Write out, exactly as they stand, the line containing "the AutoTrader logo" and all subsequent lines up to and including the final line of the records.

START Data supplied

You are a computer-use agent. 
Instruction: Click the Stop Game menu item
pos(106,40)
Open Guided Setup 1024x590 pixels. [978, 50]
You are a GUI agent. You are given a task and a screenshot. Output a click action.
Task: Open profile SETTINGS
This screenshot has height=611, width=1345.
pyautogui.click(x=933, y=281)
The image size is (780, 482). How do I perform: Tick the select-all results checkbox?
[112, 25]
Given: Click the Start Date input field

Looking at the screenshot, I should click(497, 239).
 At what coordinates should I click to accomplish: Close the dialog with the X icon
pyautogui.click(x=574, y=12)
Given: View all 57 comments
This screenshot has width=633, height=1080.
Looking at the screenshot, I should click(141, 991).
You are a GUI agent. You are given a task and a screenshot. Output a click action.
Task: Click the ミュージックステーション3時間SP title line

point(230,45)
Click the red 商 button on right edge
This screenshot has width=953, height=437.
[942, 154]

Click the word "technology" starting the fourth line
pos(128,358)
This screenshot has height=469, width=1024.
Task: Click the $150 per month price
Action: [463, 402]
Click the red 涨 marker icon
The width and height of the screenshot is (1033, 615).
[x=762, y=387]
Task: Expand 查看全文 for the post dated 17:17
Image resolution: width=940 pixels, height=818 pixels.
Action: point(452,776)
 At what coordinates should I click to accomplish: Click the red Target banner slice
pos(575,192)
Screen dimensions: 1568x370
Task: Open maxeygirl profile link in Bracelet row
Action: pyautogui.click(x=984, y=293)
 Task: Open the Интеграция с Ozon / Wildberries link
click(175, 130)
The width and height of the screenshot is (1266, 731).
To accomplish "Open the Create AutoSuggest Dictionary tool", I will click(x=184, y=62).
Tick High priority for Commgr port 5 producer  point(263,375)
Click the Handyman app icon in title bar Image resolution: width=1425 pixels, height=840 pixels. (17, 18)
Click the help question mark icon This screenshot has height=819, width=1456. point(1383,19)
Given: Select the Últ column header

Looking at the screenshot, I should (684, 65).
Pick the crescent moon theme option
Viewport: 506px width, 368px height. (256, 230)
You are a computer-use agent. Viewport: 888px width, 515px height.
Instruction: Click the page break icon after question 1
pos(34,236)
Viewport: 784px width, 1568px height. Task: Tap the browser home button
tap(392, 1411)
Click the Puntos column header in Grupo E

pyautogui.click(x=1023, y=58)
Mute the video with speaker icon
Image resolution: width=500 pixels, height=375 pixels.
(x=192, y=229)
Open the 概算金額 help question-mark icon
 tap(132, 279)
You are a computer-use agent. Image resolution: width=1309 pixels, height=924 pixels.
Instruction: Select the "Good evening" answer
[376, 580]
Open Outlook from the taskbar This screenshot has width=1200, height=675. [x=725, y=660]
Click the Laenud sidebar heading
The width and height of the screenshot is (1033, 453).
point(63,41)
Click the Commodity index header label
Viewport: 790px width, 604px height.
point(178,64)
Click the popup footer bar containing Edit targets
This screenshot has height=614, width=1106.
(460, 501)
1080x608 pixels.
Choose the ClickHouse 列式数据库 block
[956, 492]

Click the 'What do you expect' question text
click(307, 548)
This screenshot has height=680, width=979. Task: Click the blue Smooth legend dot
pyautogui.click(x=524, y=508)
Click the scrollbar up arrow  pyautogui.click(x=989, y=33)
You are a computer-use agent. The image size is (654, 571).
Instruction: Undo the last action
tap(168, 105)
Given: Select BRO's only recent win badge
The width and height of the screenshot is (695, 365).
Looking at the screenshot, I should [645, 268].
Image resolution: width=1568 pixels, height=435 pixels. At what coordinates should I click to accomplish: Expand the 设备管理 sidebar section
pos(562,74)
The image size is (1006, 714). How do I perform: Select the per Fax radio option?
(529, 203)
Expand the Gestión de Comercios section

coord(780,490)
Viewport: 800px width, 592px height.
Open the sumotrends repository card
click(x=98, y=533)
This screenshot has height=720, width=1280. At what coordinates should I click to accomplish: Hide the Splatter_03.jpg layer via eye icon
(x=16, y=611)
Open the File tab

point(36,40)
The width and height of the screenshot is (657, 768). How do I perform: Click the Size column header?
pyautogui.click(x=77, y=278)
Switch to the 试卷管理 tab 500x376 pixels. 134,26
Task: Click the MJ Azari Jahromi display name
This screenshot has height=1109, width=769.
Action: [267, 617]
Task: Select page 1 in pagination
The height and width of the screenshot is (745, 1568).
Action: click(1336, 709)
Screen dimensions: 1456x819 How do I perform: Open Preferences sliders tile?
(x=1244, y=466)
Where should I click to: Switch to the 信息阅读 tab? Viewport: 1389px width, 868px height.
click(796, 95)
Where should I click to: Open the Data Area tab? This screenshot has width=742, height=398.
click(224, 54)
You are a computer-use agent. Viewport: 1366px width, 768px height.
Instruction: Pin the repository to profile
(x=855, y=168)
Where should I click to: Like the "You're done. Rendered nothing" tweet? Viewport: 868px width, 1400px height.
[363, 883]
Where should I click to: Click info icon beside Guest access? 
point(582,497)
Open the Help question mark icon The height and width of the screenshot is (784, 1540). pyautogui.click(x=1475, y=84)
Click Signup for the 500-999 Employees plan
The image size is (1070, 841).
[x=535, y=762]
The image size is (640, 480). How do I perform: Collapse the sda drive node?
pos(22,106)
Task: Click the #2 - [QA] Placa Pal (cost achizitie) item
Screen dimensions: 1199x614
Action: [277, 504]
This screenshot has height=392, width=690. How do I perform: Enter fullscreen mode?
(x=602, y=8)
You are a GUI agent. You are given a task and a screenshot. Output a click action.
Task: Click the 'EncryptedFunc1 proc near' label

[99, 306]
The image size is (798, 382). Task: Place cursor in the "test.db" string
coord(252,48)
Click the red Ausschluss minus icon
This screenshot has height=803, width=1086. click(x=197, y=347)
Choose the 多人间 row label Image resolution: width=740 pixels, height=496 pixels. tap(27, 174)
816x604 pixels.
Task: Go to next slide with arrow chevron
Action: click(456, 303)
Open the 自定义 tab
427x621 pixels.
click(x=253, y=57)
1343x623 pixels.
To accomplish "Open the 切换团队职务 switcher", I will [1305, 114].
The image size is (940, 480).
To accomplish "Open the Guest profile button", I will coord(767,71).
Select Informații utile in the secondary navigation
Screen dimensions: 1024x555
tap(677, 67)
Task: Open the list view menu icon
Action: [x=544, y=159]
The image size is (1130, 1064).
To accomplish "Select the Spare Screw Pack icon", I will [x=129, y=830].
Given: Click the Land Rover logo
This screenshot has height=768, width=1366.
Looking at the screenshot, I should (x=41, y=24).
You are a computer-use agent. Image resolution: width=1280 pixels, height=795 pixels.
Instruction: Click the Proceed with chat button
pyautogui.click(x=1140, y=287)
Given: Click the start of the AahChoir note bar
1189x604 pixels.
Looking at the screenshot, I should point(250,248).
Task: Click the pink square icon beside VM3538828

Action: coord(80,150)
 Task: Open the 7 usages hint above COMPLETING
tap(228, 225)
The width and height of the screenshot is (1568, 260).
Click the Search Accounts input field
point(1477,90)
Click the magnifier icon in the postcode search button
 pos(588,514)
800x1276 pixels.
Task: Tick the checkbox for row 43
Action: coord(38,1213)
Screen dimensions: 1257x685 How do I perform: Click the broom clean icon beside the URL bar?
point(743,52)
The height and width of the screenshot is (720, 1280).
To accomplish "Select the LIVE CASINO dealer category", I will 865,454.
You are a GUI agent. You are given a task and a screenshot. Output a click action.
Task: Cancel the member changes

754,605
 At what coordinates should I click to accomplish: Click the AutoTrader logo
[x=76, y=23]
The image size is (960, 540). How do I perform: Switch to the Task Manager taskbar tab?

END Data supplied

- _Your response_:
 At what coordinates should I click to accomplish: Click the AutoTrader logo
[x=76, y=23]
The image size is (960, 540). How do I perform: Switch to the Task Manager taskbar tab?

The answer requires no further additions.